[Stored data]
****************************************
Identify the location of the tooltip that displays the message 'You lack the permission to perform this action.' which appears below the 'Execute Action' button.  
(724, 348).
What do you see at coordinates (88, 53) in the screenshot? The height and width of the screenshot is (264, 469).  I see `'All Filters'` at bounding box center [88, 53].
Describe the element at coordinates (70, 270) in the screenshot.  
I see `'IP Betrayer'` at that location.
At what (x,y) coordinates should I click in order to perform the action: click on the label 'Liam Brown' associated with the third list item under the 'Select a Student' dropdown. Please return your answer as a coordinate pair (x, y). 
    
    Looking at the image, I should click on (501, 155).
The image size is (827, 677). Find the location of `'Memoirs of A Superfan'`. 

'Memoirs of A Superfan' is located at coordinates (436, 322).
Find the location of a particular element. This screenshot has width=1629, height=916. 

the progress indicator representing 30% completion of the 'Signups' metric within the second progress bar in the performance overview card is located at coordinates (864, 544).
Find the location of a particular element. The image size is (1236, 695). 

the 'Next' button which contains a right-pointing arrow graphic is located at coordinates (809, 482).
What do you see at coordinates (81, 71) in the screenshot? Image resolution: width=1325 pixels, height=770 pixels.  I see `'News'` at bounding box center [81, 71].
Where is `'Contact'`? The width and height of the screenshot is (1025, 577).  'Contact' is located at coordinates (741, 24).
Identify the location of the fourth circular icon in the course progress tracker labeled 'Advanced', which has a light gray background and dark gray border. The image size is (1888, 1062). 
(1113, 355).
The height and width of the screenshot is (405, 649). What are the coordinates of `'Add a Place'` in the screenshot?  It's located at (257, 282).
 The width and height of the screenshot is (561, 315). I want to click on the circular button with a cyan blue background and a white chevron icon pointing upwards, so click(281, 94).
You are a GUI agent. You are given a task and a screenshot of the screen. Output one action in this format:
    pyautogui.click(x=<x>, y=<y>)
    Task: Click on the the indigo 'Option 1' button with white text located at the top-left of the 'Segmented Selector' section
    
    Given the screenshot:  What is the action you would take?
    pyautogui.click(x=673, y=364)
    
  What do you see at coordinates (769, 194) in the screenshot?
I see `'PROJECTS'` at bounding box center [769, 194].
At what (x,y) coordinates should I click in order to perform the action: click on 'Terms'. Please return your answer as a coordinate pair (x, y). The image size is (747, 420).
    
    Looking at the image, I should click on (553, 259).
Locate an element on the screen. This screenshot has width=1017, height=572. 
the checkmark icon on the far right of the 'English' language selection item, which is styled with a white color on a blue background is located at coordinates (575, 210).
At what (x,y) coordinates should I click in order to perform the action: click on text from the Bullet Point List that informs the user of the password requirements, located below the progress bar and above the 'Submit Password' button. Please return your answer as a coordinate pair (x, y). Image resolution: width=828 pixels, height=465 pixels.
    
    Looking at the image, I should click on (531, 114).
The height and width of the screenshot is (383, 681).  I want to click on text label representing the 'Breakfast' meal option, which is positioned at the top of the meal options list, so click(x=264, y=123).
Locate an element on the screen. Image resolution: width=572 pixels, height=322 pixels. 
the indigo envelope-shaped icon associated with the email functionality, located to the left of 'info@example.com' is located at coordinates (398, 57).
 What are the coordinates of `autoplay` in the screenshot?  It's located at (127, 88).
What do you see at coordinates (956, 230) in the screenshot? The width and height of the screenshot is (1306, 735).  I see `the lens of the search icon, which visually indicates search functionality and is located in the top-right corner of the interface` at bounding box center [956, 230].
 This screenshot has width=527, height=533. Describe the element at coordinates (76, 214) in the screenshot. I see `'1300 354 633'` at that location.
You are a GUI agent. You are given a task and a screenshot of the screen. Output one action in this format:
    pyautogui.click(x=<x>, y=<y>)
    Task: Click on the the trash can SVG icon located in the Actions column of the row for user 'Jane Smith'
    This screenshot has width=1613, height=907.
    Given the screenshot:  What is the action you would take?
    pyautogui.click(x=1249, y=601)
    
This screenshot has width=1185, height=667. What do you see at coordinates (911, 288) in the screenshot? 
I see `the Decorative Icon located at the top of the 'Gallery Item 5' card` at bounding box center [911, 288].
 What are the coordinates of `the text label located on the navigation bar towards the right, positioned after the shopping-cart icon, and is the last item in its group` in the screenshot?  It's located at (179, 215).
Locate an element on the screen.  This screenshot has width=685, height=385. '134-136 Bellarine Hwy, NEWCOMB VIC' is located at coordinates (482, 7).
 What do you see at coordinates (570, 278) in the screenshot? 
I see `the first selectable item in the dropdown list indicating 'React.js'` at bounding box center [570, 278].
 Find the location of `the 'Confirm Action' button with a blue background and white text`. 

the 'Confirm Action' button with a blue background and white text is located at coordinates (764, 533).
****************************************
Copy the rows starting at the line that contains "This screenshot has width=1185, height=667." and ending at the line that contains "coordinates (482, 7).", keeping every line exactly as it appears.

**ANSWER TO THIS EXERCISE**
This screenshot has width=1185, height=667. What do you see at coordinates (911, 288) in the screenshot? 
I see `the Decorative Icon located at the top of the 'Gallery Item 5' card` at bounding box center [911, 288].
 What are the coordinates of `the text label located on the navigation bar towards the right, positioned after the shopping-cart icon, and is the last item in its group` in the screenshot?  It's located at (179, 215).
Locate an element on the screen.  This screenshot has width=685, height=385. '134-136 Bellarine Hwy, NEWCOMB VIC' is located at coordinates (482, 7).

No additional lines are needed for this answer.